If you have regular rear brakes you may want to check and see if the auto adjusters are working, there is a chance they stopped working and the brakes are having to go further out before they make contact.


----------



## paintdrying (Jul 13, 2012)

No need to check the auto adjusters, they are not working. You can try going in reverse and putting the brakes on to reset the brakes. I would tear into those rear shoes asap.


----------



## toxo (Feb 7, 2013)

Thanks guys but the LT35s and Sprinters have discs all round for the main brakes. They do also have shoes on the back but only for the handbrake.

Am taking a chance that it's the master cylinder and am going to pick one up shortly. If not I'm gonna be £50 plus out of pocket but I don't have a choice. I don't have a second vehicle so can't just tear it down and then go look for parts and as usual I need the thing working now.


----------



## BigJim (Sep 2, 2008)

toxo said:


> Thanks guys but the LT35s and Sprinters have discs all round for the main brakes. They do also have shoes on the back but only for the handbrake.
> 
> Am taking a chance that it's the master cylinder and am going to pick one up shortly. If not I'm gonna be £50 plus out of pocket but I don't have a choice. I don't have a second vehicle so can't just tear it down and then go look for parts and as usual I need the thing working now.


In that case I would say you are right, that is all there is left, probably trash or the residual check valve is going south.


----------



## ukrkoz (Dec 31, 2010)

toxo said:


> Thanks guys but the LT35s and Sprinters have discs all round for the main brakes. They do also have shoes on the back but only for the handbrake.
> 
> Am taking a chance that it's the master cylinder and am going to pick one up shortly. If not I'm gonna be £50 plus out of pocket but I don't have a choice. I don't have a second vehicle so can't just tear it down and then go look for parts and as usual I need the thing working now.

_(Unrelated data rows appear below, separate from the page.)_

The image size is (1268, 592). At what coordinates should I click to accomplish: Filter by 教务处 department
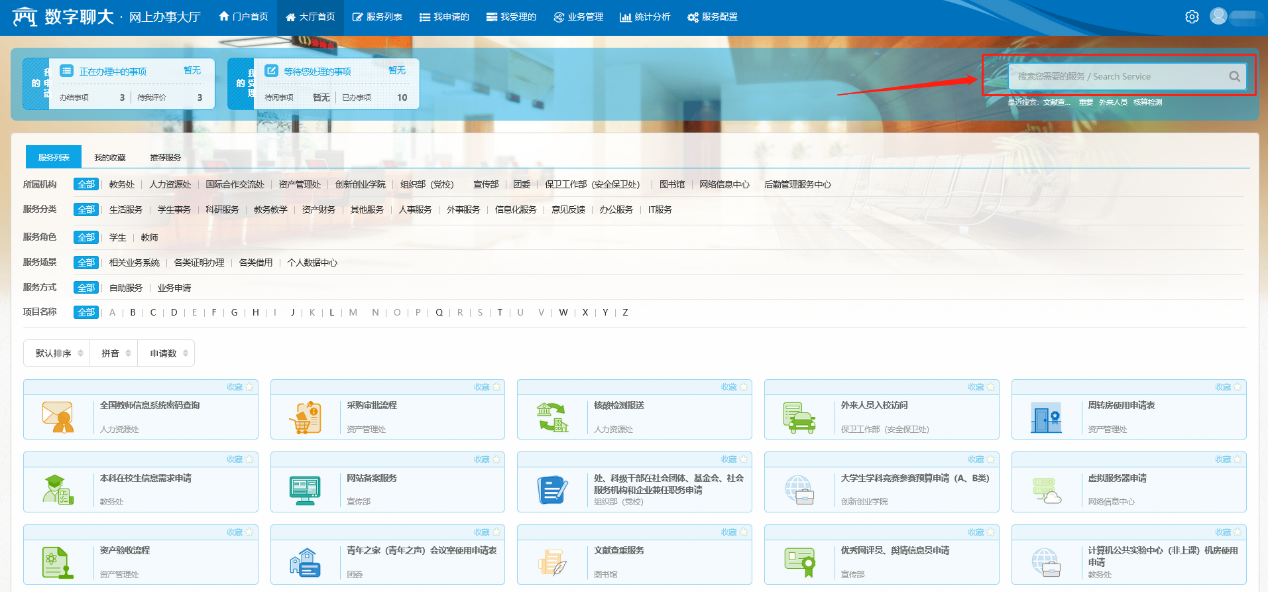121,184
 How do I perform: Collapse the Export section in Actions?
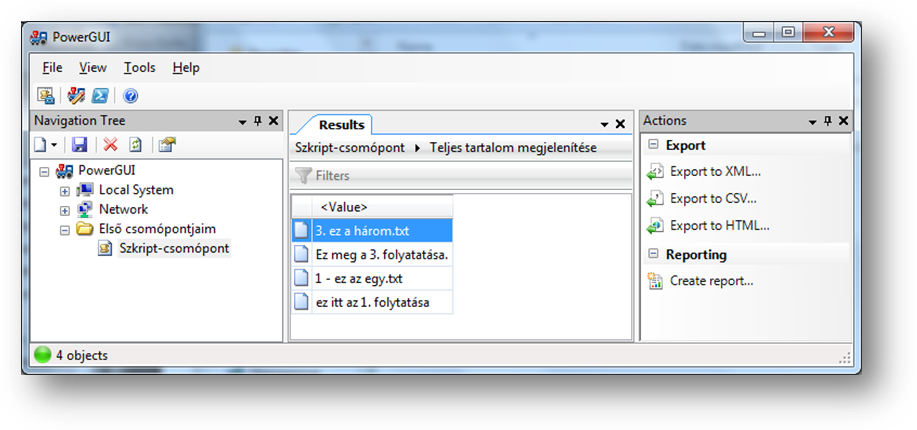click(653, 145)
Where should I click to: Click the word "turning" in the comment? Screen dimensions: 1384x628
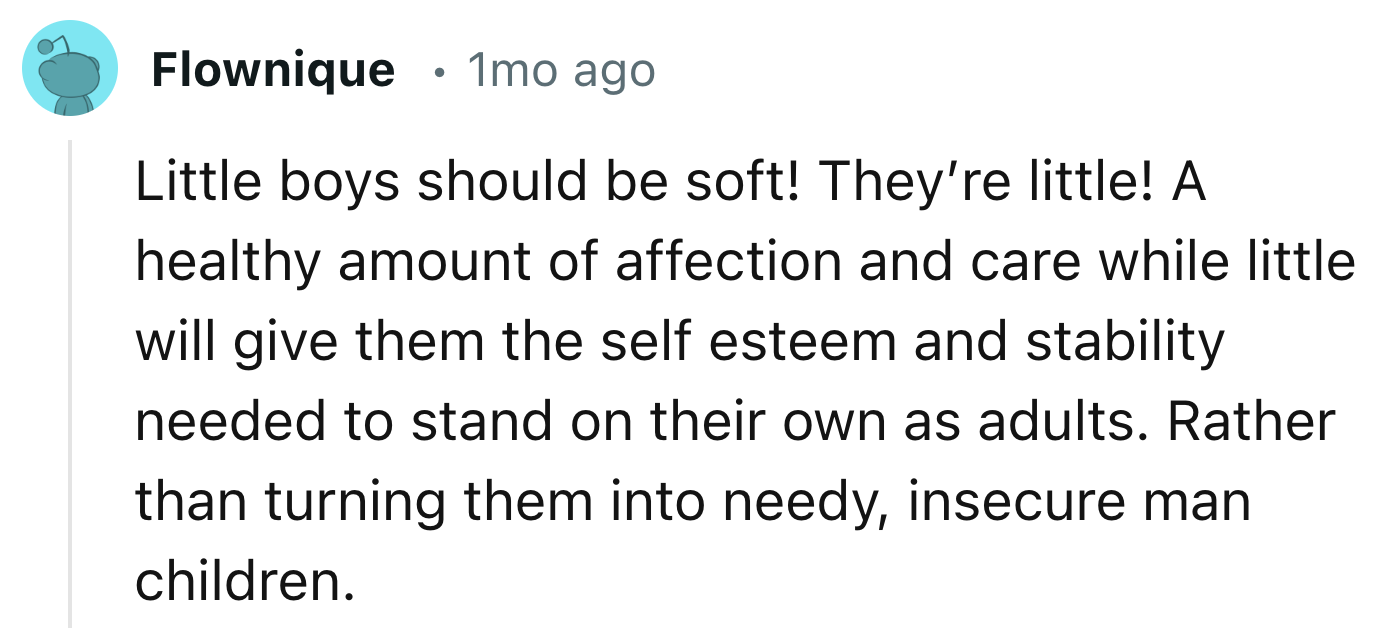click(355, 501)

Your take is very likely to be correct. You almost guaranteed to have dual chamber master, with one chamber leaking through, causing piston to go down, and then 2nd chamber picking up and giving you pressure. 
But MS-s are normally easy rebuilt. You can buy rebuilt kits for almost any. 30 minute son a bench and there you go.


----------



## toxo (Feb 7, 2013)

ukrkoz said:


> Your take is very likely to be correct. You almost guaranteed to have dual chamber master, with one chamber leaking through, causing piston to go down, and then 2nd chamber picking up and giving you pressure.
> But MS-s are normally easy rebuilt. You can buy rebuilt kits for almost any. 30 minute son a bench and there you go.

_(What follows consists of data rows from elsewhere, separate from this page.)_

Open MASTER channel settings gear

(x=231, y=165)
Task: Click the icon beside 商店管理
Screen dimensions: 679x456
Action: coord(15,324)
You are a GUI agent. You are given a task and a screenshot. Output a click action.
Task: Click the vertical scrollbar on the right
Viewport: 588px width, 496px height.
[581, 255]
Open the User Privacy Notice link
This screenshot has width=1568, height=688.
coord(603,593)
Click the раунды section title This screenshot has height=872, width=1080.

This would make sense because the problem got worse each time I used the van and the pedal got lower each time before the brakes were activated as if a leak was gradually getting worse.


----------



## r0ckstarr (Jan 8, 2013)

Have you checked for leaks?
Have you verified that there is fluid in the Master Cylinder?
If there is a leak, did you let the MC run empty, then fill it back up again? 

If no leaks, then most likely MC is bad.
It would also be wise to visually inspect each brake pad / shoe.


----------